#### Your goal:
A verbatim transcription of every record below is required.
[Opening Data for review section]
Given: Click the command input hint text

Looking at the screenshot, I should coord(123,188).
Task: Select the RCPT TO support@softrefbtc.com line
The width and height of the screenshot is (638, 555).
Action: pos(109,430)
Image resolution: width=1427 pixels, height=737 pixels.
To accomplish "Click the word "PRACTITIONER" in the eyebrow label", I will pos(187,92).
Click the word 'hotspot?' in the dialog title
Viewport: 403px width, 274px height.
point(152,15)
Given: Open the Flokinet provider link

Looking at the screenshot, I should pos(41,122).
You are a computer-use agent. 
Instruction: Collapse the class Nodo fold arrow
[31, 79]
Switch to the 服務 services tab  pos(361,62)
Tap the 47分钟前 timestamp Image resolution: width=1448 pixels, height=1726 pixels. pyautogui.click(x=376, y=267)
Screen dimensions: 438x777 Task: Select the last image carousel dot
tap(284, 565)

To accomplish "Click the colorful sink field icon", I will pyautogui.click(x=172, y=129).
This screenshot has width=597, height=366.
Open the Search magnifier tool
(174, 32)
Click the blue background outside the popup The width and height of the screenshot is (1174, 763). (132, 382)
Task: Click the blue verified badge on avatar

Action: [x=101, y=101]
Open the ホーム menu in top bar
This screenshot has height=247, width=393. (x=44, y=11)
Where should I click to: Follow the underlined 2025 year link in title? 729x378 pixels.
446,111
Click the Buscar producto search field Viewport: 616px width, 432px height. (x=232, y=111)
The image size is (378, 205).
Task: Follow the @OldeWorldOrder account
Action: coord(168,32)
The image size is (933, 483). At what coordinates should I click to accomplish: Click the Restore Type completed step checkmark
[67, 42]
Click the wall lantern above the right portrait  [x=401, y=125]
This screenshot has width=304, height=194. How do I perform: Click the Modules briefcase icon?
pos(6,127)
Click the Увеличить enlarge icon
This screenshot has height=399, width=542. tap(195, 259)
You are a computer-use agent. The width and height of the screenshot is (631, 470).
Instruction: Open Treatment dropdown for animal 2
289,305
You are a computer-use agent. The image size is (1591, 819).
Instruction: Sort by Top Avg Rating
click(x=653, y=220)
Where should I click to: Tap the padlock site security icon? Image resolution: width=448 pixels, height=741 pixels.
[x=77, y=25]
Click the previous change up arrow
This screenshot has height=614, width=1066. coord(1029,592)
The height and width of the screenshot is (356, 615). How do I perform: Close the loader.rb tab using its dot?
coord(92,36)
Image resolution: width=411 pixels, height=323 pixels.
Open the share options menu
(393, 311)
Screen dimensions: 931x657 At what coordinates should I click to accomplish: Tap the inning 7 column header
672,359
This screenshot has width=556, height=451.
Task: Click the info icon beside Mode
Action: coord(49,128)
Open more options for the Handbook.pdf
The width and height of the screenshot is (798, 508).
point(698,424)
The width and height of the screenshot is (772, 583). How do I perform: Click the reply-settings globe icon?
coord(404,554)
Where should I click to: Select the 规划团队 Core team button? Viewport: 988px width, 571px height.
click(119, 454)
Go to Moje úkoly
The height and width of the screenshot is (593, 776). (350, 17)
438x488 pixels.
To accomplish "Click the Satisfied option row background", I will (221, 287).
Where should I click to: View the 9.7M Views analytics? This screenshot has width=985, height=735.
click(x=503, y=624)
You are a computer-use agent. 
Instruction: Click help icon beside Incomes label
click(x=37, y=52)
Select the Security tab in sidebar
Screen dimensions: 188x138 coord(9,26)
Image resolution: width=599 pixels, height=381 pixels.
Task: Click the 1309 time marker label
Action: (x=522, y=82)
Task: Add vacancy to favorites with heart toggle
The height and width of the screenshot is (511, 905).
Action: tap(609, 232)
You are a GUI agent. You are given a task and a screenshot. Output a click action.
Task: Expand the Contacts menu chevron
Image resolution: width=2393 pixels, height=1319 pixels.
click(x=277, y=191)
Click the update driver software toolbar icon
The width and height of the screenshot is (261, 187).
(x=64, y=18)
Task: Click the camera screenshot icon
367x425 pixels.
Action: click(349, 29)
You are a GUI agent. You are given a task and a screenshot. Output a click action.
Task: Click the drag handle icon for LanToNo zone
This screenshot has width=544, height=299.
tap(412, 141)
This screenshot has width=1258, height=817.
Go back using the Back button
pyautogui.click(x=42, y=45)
[Closing Data for review section]
#### Solution:
Given: Click the command input hint text

Looking at the screenshot, I should coord(123,188).
Task: Select the RCPT TO support@softrefbtc.com line
The width and height of the screenshot is (638, 555).
Action: pos(109,430)
Image resolution: width=1427 pixels, height=737 pixels.
To accomplish "Click the word "PRACTITIONER" in the eyebrow label", I will pos(187,92).
Click the word 'hotspot?' in the dialog title
Viewport: 403px width, 274px height.
point(152,15)
Given: Open the Flokinet provider link

Looking at the screenshot, I should pos(41,122).
You are a computer-use agent. 
Instruction: Collapse the class Nodo fold arrow
[31, 79]
Switch to the 服務 services tab  pos(361,62)
Tap the 47分钟前 timestamp Image resolution: width=1448 pixels, height=1726 pixels. pyautogui.click(x=376, y=267)
Screen dimensions: 438x777 Task: Select the last image carousel dot
tap(284, 565)

To accomplish "Click the colorful sink field icon", I will pyautogui.click(x=172, y=129).
This screenshot has width=597, height=366.
Open the Search magnifier tool
(174, 32)
Click the blue background outside the popup The width and height of the screenshot is (1174, 763). (132, 382)
Task: Click the blue verified badge on avatar

Action: [x=101, y=101]
Open the ホーム menu in top bar
This screenshot has height=247, width=393. (x=44, y=11)
Where should I click to: Follow the underlined 2025 year link in title? 729x378 pixels.
446,111
Click the Buscar producto search field Viewport: 616px width, 432px height. (x=232, y=111)
The image size is (378, 205).
Task: Follow the @OldeWorldOrder account
Action: coord(168,32)
The image size is (933, 483). At what coordinates should I click to accomplish: Click the Restore Type completed step checkmark
[67, 42]
Click the wall lantern above the right portrait  [x=401, y=125]
This screenshot has width=304, height=194. How do I perform: Click the Modules briefcase icon?
pos(6,127)
Click the Увеличить enlarge icon
This screenshot has height=399, width=542. tap(195, 259)
You are a computer-use agent. The width and height of the screenshot is (631, 470).
Instruction: Open Treatment dropdown for animal 2
289,305
You are a computer-use agent. The image size is (1591, 819).
Instruction: Sort by Top Avg Rating
click(x=653, y=220)
Where should I click to: Tap the padlock site security icon? Image resolution: width=448 pixels, height=741 pixels.
[x=77, y=25]
Click the previous change up arrow
This screenshot has height=614, width=1066. coord(1029,592)
The height and width of the screenshot is (356, 615). How do I perform: Close the loader.rb tab using its dot?
coord(92,36)
Image resolution: width=411 pixels, height=323 pixels.
Open the share options menu
(393, 311)
Screen dimensions: 931x657 At what coordinates should I click to accomplish: Tap the inning 7 column header
672,359
This screenshot has width=556, height=451.
Task: Click the info icon beside Mode
Action: coord(49,128)
Open more options for the Handbook.pdf
The width and height of the screenshot is (798, 508).
point(698,424)
The width and height of the screenshot is (772, 583). How do I perform: Click the reply-settings globe icon?
coord(404,554)
Where should I click to: Select the 规划团队 Core team button? Viewport: 988px width, 571px height.
click(119, 454)
Go to Moje úkoly
The height and width of the screenshot is (593, 776). (350, 17)
438x488 pixels.
To accomplish "Click the Satisfied option row background", I will (221, 287).
Where should I click to: View the 9.7M Views analytics? This screenshot has width=985, height=735.
click(x=503, y=624)
You are a computer-use agent. 
Instruction: Click help icon beside Incomes label
click(x=37, y=52)
Select the Security tab in sidebar
Screen dimensions: 188x138 coord(9,26)
Image resolution: width=599 pixels, height=381 pixels.
Task: Click the 1309 time marker label
Action: (x=522, y=82)
Task: Add vacancy to favorites with heart toggle
The height and width of the screenshot is (511, 905).
Action: tap(609, 232)
You are a GUI agent. You are given a task and a screenshot. Output a click action.
Task: Expand the Contacts menu chevron
Image resolution: width=2393 pixels, height=1319 pixels.
click(x=277, y=191)
Click the update driver software toolbar icon
The width and height of the screenshot is (261, 187).
(x=64, y=18)
Task: Click the camera screenshot icon
367x425 pixels.
Action: click(349, 29)
You are a GUI agent. You are given a task and a screenshot. Output a click action.
Task: Click the drag handle icon for LanToNo zone
This screenshot has width=544, height=299.
tap(412, 141)
This screenshot has width=1258, height=817.
Go back using the Back button
pyautogui.click(x=42, y=45)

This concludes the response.